Scrape SOLD Poshmark listings into resale price comps: sold price, days-to-sell, condition, and size, plus a summary per search (median, p25, p75 sold price, comp confidence, and a suggested list price). Built for Poshmark's 403 blocking.
All notable changes to this Actor are documented here. Format follows
Keep a Changelog ; versions follow semver.
[0.4.0] — 2026-06-17
Changed
Search-only extraction. Poshmark's search page embeds a grid ($_search.gridData.data) with
full per-listing data (price, inventory.status + status_changed_at, first_published_at,
condition, size, brand), so the Actor now builds every comp from one search fetch and no longer
requests per-listing detail pages. Measured on the platform: $0.25 per 1,000 results (down
from $1.00 in v0.3 and $35.72 on the old browser), 48 comps from a single request, 0 blocks,
~97% core completeness.
parse_detail is retained and refactored to share one record assembler (_assemble_record)
with the new search path.
Added
Search pagination. Follows more.next_max_id to page through results, so one query returns
up to maxItems comps (tested to 150 across 4 requests at $0.21/1,000, 0 blocks). Cross-page
itemId de-dup; page count is bounded by maxItems. Bigger samples lift compConfidence (150
comps reaches "high").
[0.3.0] — 2026-06-17
Changed
HTTP-first rewrite. Replaced the Playwright browser crawler with Crawlee's
BeautifulSoupCrawler (HTTP plus the impit browser-impersonation client). Every field is in
Poshmark's server-rendered HTML (window.__INITIAL_STATE__), so the browser was pure cost.

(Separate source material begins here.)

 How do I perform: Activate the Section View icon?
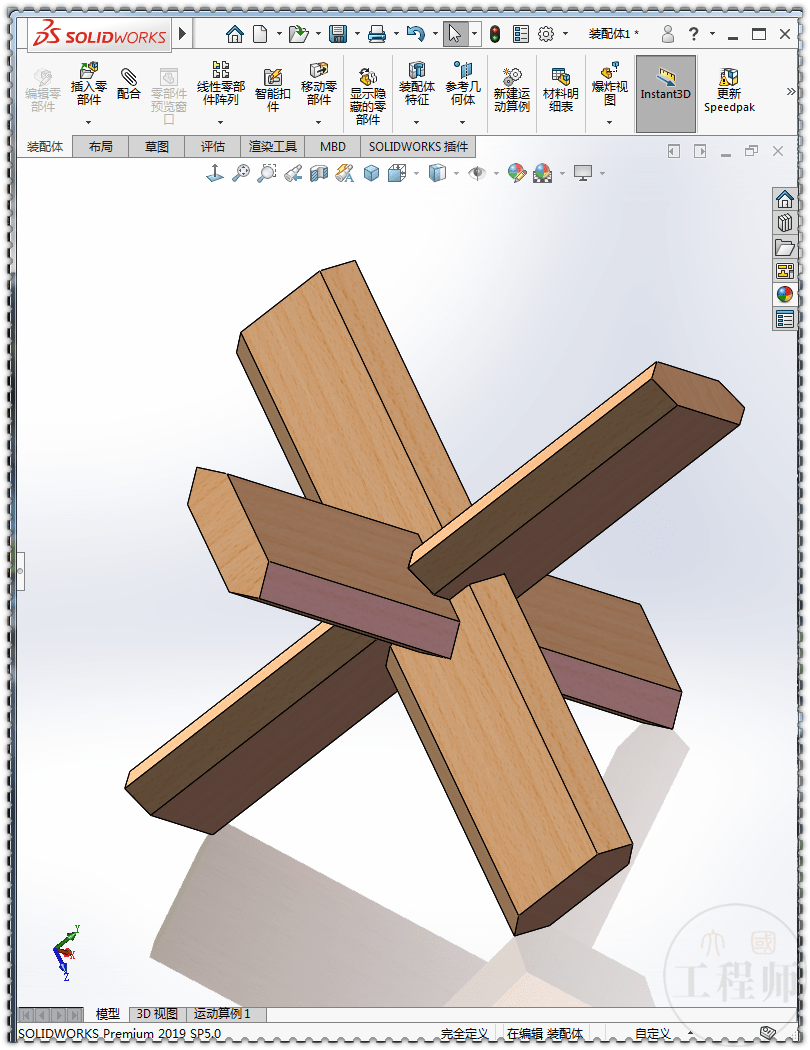coord(317,172)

Measured on the platform: cost per 1,000 results fell from $35.72 to $1.00-$1.85
(datacenter / residential), run time for 20 items from ~391s to ~84s, still 0 blocks and
100% core completeness.
Default proxy is now Apify datacenter (cheapest, works at modest volume). Residential is the
fallback for heavy or blocked runs.
HTTP-mode block detection: HTTP 403/429/503 plus challenge-page markers, keyed off the
presence of __INITIAL_STATE__ so the word "captcha" in normal script bundles is not a false
positive.
Note
includeSellerStats is not fetched in the HTTP path (it was experimental and null anyway).
[0.2.0] — 2026-06-17
Added
Per-run DATA_QUALITY record + log line (src/quality.py): block rate, items returned vs
requested, fill rate, and per-field core completeness. Reliability becomes measurable per run.

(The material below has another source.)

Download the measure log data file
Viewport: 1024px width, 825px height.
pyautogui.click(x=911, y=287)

Comps intelligence layer (src/aggregate.py): recency window + pctSoldWithin30/60/90Days,
IQR outlier trimming (outliersRemoved), a transparent compConfidence score, priceByBrand,
medianDaysToSell, and a pricingRecommendation (listAt / fastSaleListAt / topDollarListAt
/ expectedDaysToSell / confidence).
Reproducible /benchmarks: fetch_live.py (re-pull live HTML) + measure_live.py (parse and
score real data). Phase 0 teardown documented in benchmarks/README.md.
Changed
Honest sellThroughRate: now null (with a note) in the default sold-only mode instead of a
misleading 1.0. Real rate requires soldOnly: false (sold + active sample).

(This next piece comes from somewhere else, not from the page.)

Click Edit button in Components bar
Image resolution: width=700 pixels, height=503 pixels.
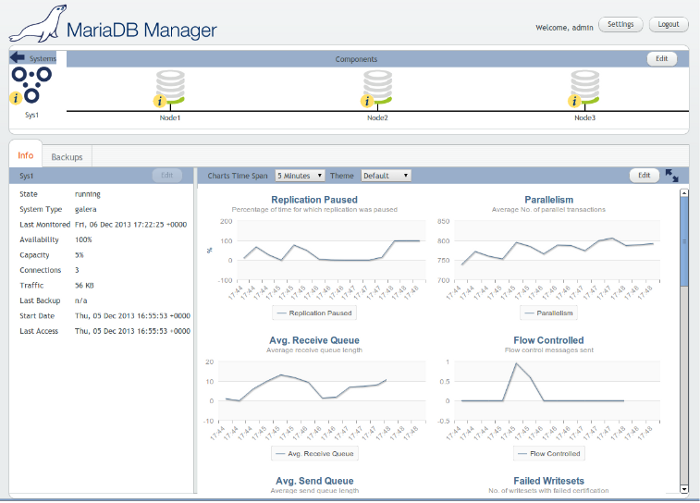(660, 59)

Hardened block detection: added PerimeterX / DataDome / Imperva challenge-page markers and
HTTP 403/429/503 awareness on navigations (src/config.py, src/poshmark.py, src/scraper.py).
Store listing rewritten with measured, reproducible benchmark numbers and a 403 FAQ; Store name,
title, description, and categories tuned for search. Version bumped to 0.2.
Fixed (surfaced by the first live platform run)
ConcurrencySettings: Crawlee 1.7.2 rejects desired_concurrency (default 10) > max_concurrency.
Now clamped to min(DESIRED_CONCURRENCY, max_concurrency).
Detail/search navigations hung on the load event (~57 s timeout) on Poshmark. Now navigate with
wait_until="domcontentloaded" (all data is in the SSR HTML) and block_requests() to drop
images/css/fonts (faster + much less residential proxy bandwidth).
Verified
pytest 27 passed; parser scores 100% core completeness on 17 live sold listings across 3
queries; 0 blocks in a 24-request paced datacenter-IP baseline. See /benchmarks.
Deployed and ran live on Apify (RESIDENTIAL proxy): run SUCCEEDED, 0 blocks, 100% core
completeness, DATA_QUALITY + AGGREGATE records written as designed.
[0.1.0] — 2026-06-17
Added
Initial release: Poshmark SOLD listing scraper producing resale price comps.
Fixed, validated dataset record (Pydantic) — one object per listing with soldPrice,
daysToSell, originalRetailPrice, condition/size/color, likes/comments, seller fields,
and image URLs.
Per‑query aggregate written to the Key‑Value Store (AGGREGATE-<slug>): count, soldCount,
median/mean/p25/p75 sold price, avg days‑to‑sell, sell‑through rate, price by condition/size.